◆ Your instructions
Reproduce the records starting with the line containing "The image size is (622, 366)." and going on through the line containing "pyautogui.click(x=265, y=172)", changing "purchase link" to "purchase button" and keeping everything else the same.

◆ Data listing
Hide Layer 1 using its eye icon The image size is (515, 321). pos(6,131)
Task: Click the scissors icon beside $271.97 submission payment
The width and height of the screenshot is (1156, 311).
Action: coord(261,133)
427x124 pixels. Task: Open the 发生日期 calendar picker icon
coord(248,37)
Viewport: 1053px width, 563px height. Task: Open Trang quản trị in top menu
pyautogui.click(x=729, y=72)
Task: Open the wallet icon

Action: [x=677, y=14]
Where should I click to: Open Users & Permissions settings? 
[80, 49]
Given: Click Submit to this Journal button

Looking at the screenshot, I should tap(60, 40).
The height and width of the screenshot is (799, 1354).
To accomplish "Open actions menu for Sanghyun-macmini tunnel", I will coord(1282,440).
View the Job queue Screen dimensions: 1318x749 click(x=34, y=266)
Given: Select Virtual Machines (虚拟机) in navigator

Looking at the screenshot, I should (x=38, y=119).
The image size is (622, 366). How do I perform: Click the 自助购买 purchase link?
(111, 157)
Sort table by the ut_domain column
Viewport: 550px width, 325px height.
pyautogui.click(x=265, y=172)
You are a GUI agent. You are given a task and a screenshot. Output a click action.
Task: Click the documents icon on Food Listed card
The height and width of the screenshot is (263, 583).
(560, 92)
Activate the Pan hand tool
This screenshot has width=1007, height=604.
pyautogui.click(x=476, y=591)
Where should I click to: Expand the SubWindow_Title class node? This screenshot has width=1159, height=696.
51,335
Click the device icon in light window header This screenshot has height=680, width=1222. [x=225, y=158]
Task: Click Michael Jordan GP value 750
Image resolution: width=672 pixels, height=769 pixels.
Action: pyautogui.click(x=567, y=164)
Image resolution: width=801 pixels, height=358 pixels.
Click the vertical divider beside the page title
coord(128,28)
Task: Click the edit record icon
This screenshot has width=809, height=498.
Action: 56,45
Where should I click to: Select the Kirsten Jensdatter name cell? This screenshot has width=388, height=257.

◆ Exercise output
The image size is (622, 366). How do I perform: Click the 自助购买 purchase button?
(111, 157)
Sort table by the ut_domain column
Viewport: 550px width, 325px height.
pyautogui.click(x=265, y=172)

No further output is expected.